Round Table with Oscar
April 23, 2013

Caspar among the intellects

Many early tutors in the study of socialism were the members of the Young Socialist Group (YSG) some 40 or more years ago. I attended some of the discussion learning-sharing meetings where Hugh Raguette, Glenroy Browne, Malcolm Garraway, Caspar London, Cole Snagg and a few others devoured “scientific” socialist materials.{{more}}

I was astounded by my ignorance and soon added to my Christian, Caribbean and black reading lists some texts on socialism that were scientific/orthodox, as well as global. Other persons who sent me useful socialist readings or provided motivation were Alfie Roberts, Arnhim Eustace, Ralph Gonsalves and Simeon Greene. Within a couple years, one of our organisations in Diamond Village named “ARWEE” committed itself to a socialist-Marxist path, albeit to a non-sectarian Marxism. In recent years, my sharing on matters of socialist, black and Christian thought have been done mostly in my periodic conversations with the late Caspar London. I will hop in for a 10 minutes “howdy” with him and leave reluctantly a couple hours later. We reached broad and significant agreements, had fierce, inconclusive arguments and signed on to tactical silences. However, we hardly even mentioned each other when we wrote our weekly articles in the newspapers.

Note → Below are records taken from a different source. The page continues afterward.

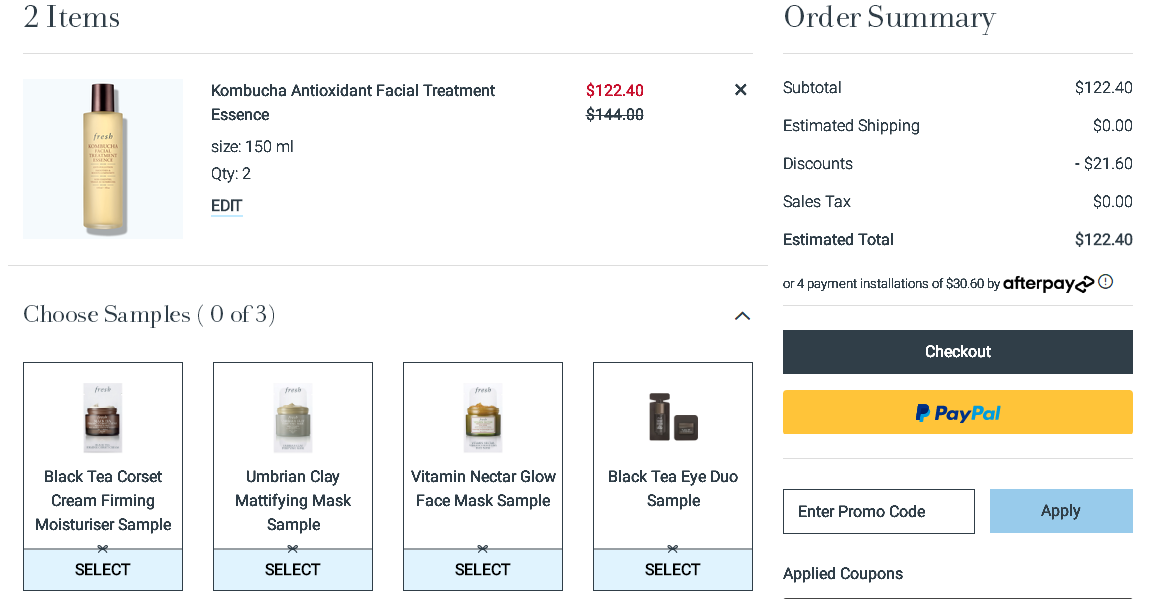Select Vitamin Nectar Glow Face Mask sample
Screen dimensions: 1160x599
click(483, 569)
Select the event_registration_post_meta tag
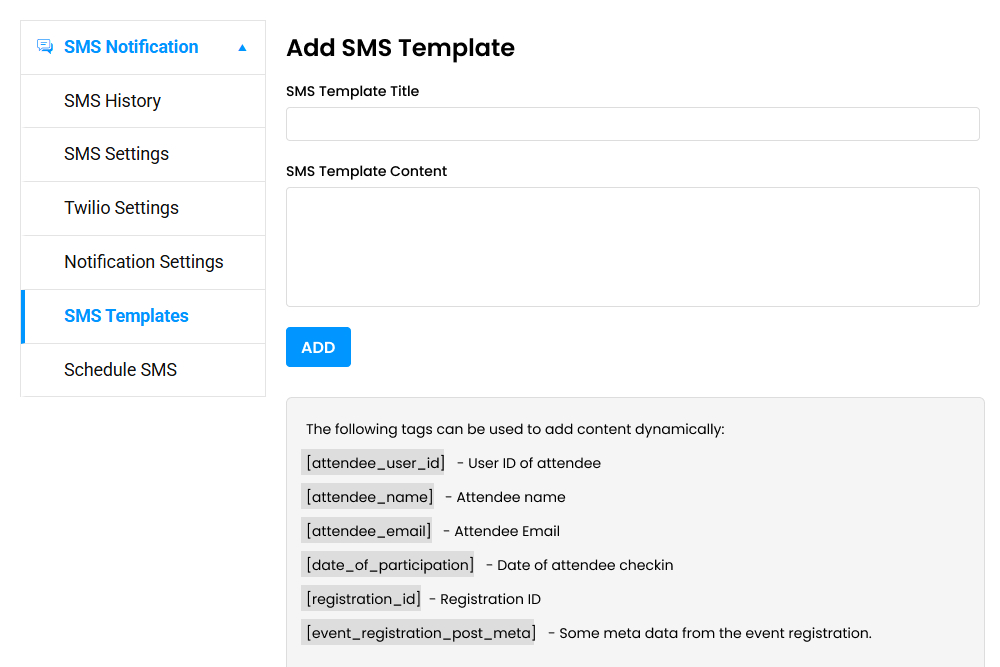This screenshot has width=1000, height=667. (x=419, y=632)
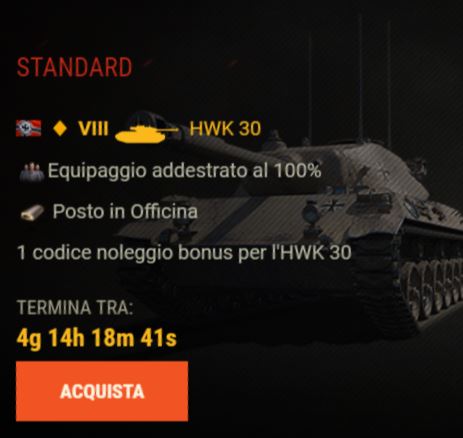The width and height of the screenshot is (463, 438).
Task: Click Equipaggio addestrato al 100% text
Action: point(184,171)
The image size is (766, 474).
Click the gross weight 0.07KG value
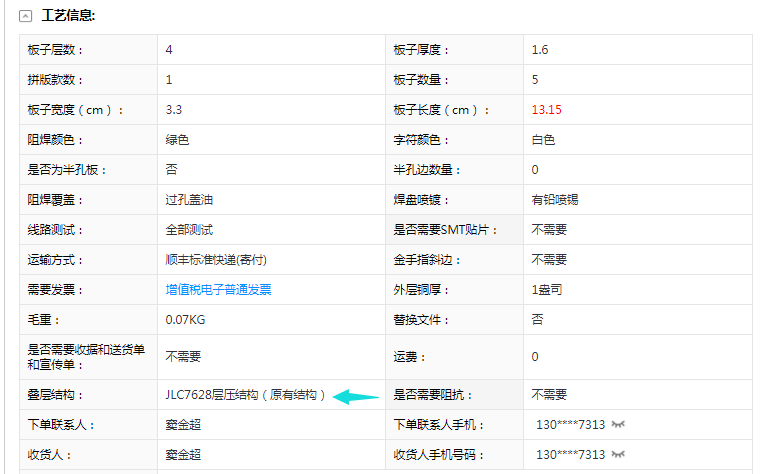tap(185, 319)
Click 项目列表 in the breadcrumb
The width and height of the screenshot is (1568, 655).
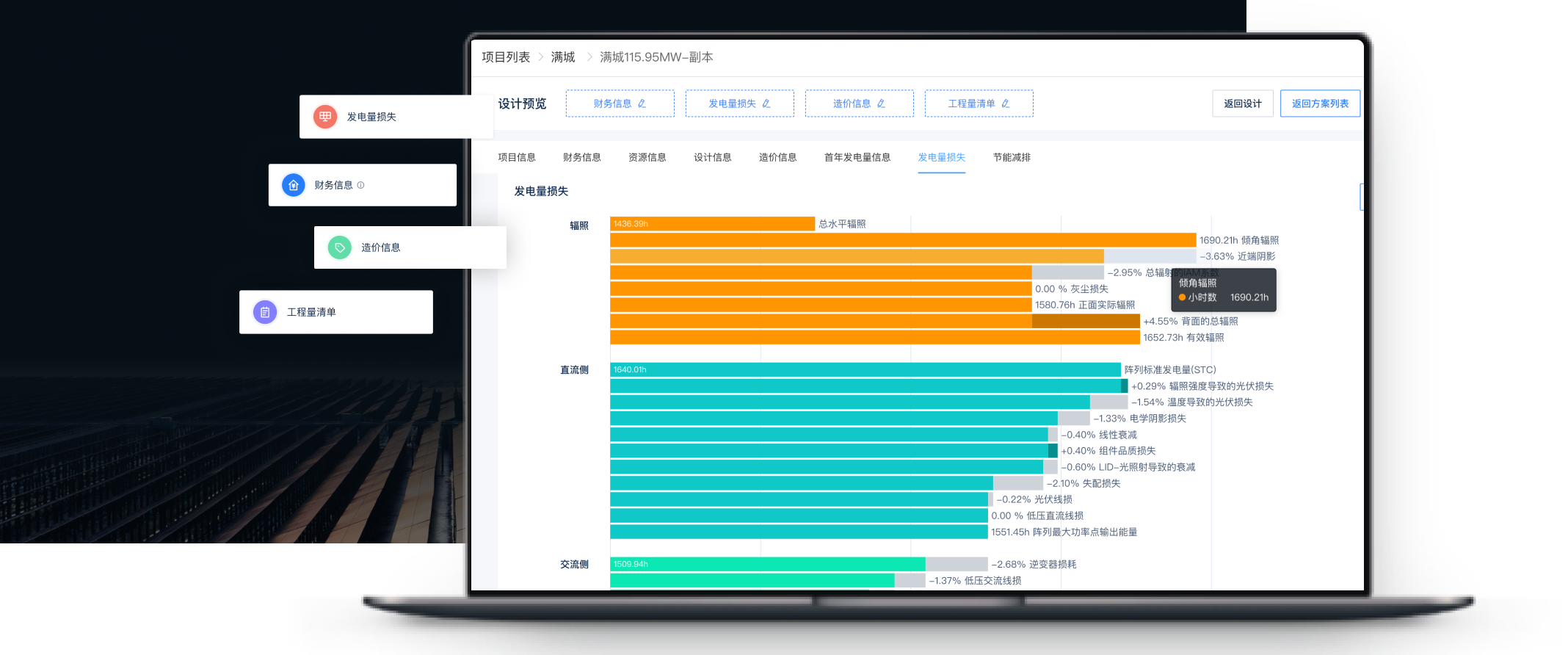(506, 57)
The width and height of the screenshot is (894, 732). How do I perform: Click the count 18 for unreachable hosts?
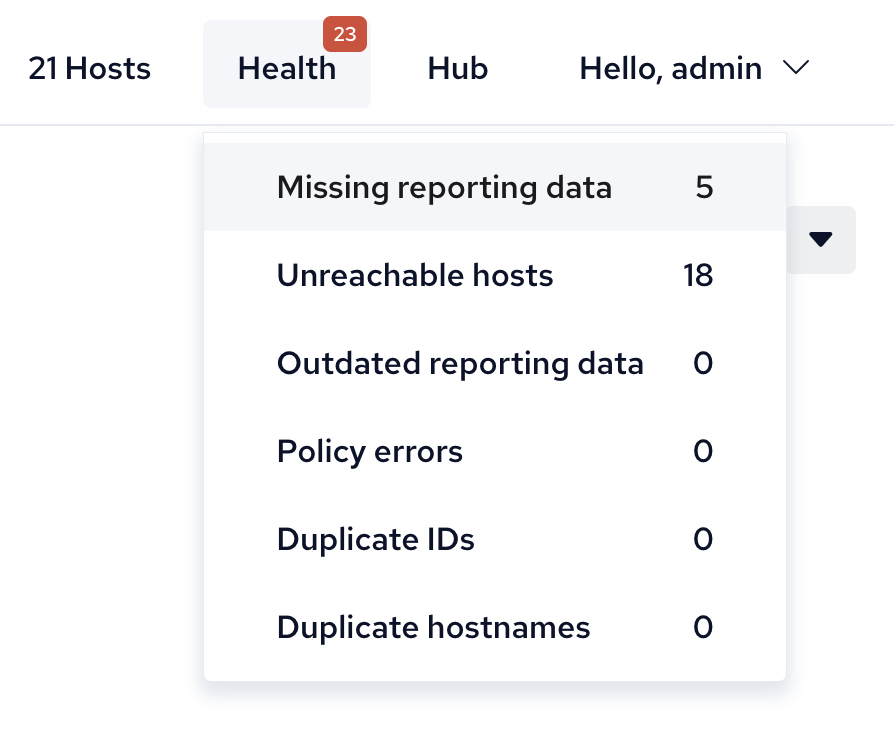coord(698,275)
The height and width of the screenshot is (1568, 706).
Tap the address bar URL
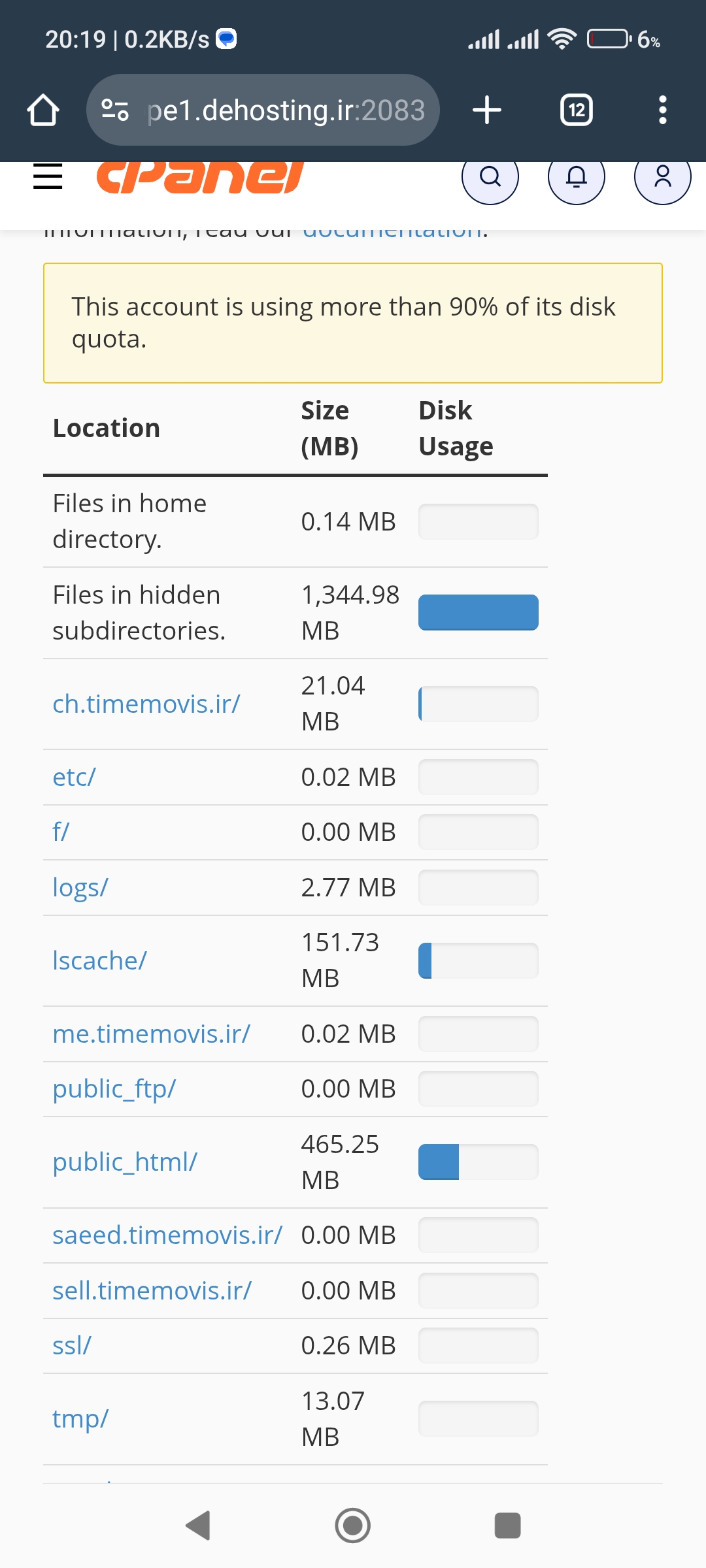coord(286,110)
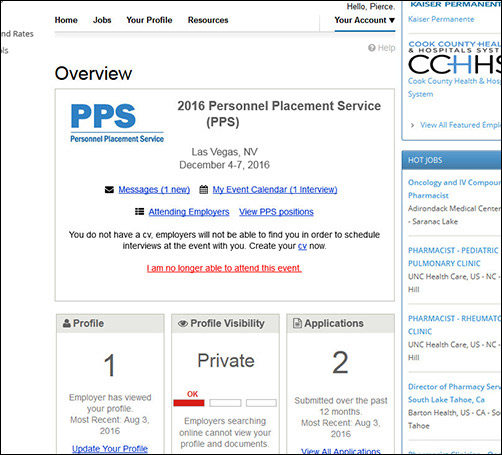Open the Your Profile menu item
This screenshot has height=455, width=502.
pyautogui.click(x=149, y=20)
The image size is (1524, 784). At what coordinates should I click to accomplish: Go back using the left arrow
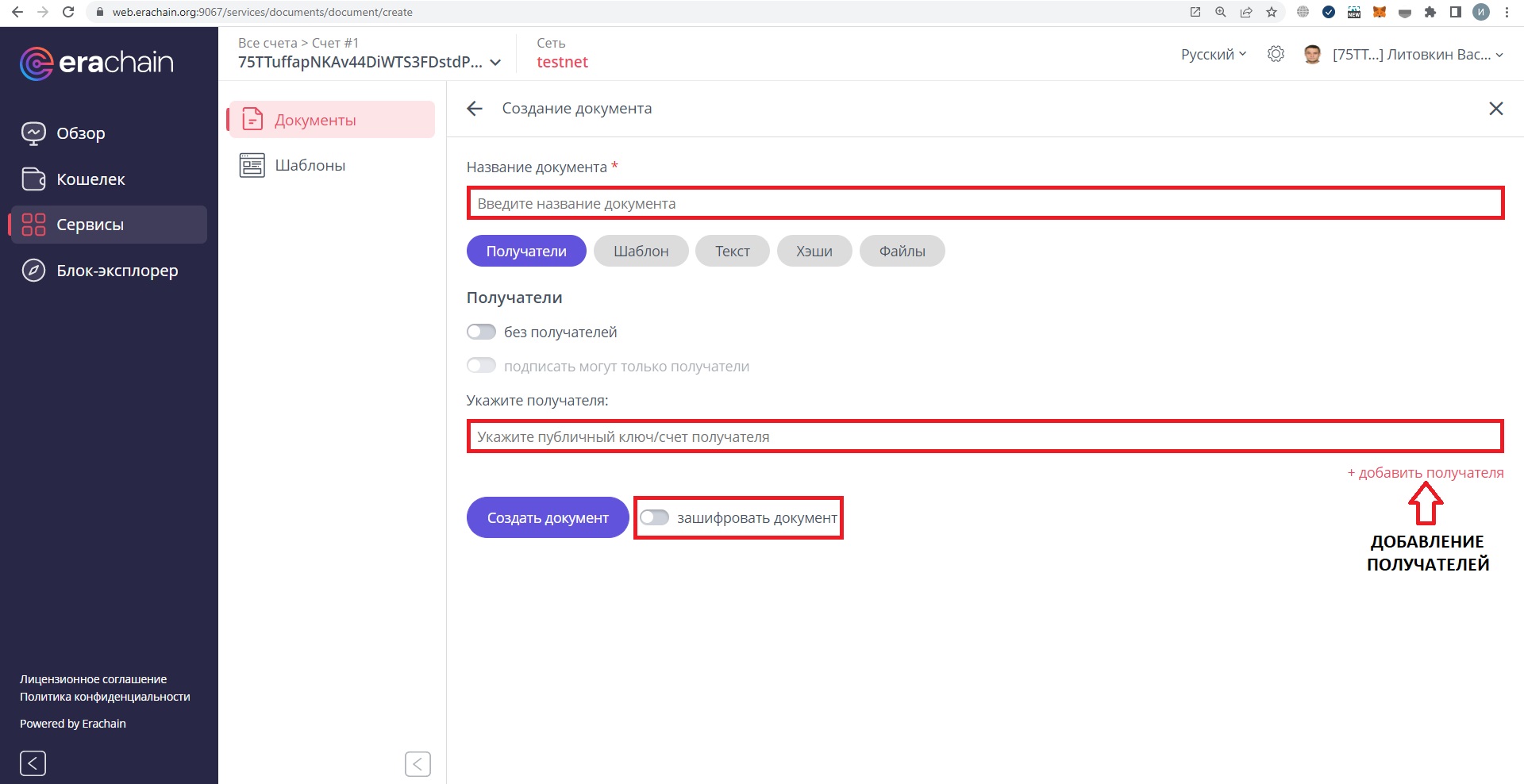(475, 109)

DR KENNETH JOHN AND CASPAR

Dr Kenneth John and Caspar London supported two opposed political parties. They wrote “opinion pieces” in two different newspapers. They grew up in Bottom Town on two different levels in the working class – one above and one below the other. Both were fiercely opinionated. Each one was critical of the other’s intellectual status or stance. When the YSG was cutting its teeth on Marxist thought, Ken John was likely about pursuing his PhD studies in politics. They were both members of the United People’s Movement (UPM), founded in 1979, and were UPM candidates in the 1979 elections. The writing of Ken John in The Vincentian newspaper was much more widely read than the articles of Caspar London in “The News” newspaper, but there is a series of personal stories – interviews done by Caspar which are of incomparable value. I don’t think they have an equal. He and I spoke of him doing a series of thematic publications from his articles. Those biographical sketches would be a very worthwhile start.

These two important intellectuals were “positional” opponents. To Caspar, Ken John seemed to be a petit bourgeois professional, serving a backward elite as its intellectual defence, and therefore not fulfilling his potential as a promoter of working people’s cause and authority. Kenneth’s position in the arms of a Mitchell-Eustace imperialist coalition was a betrayal of his finest consciousness. Thus, I summarize how I feel Caspar thought about Dr John. For Kenneth, Caspar seemed to be a genuine activist and an intellectual pretender. He was evidently untrue to himself, having been brutalized and hounded by the Labour regime of the 1970s and now extolling a Labour-based ULP apparatus. He could only have been a “coat tails” comrade, hanging in there for his livelihood.

Because non-party politics is absent or very weak in our society, humanist and socialist and progressive intentions get jammed into ugly and vicious positions and persons glare at each other, speaking hostile rhetoric with barbed tongues. Reality gets obscured and hidden away.

Let us look briefly at two other relationships in the Caspar London story – with Alfie Roberts and Ralph Gonsalves.

ALPHONSO ROBERTS AND CASPAR

Alphonso “Alfie” Roberts was a young Vincentian who played on the West Indies test team abroad and has been rated as equal in potential to the young Garfield Sobers. But he was a Vincentian! He chucked away his cricketing future, migrated to Canada and began a new life there with his wife Patricia Cambridge. He became an unofficial ambassador and an intellectual “sensei”, nurturer and mentor to scores, perhaps hundreds of Vincentians, even as he also was active in justice and peace causes worldwide.

Alfie was a voracious reader. Caspar admired him, his modest lifestyle and accepted him as a guide and teacher. One of Alfie’s strong contentions was that Caribbean people and progressiveness must come to grips with our fore parents’ stories and the real history of our country. He rejected both the colonial version of our history and the Marxist gloss over of our history as a more marginal episode in the epic rise of capitalism. Research, document, analyze and understand the Vincentian story, he told us. He gave research tasks and tools to Caspar, and Caspar never forgot them.

The biographical pieces which Caspar wrote in the NEWS used the methodology that Aphie shared with him as a means to uncover our people’s history. I think that Caspar was the only person with whom Alfie Roberts shared his research tools and tasks. They were co-intellects these two, although they did not sing in unison from the same scientific socialist hymn sheet published in Moscow.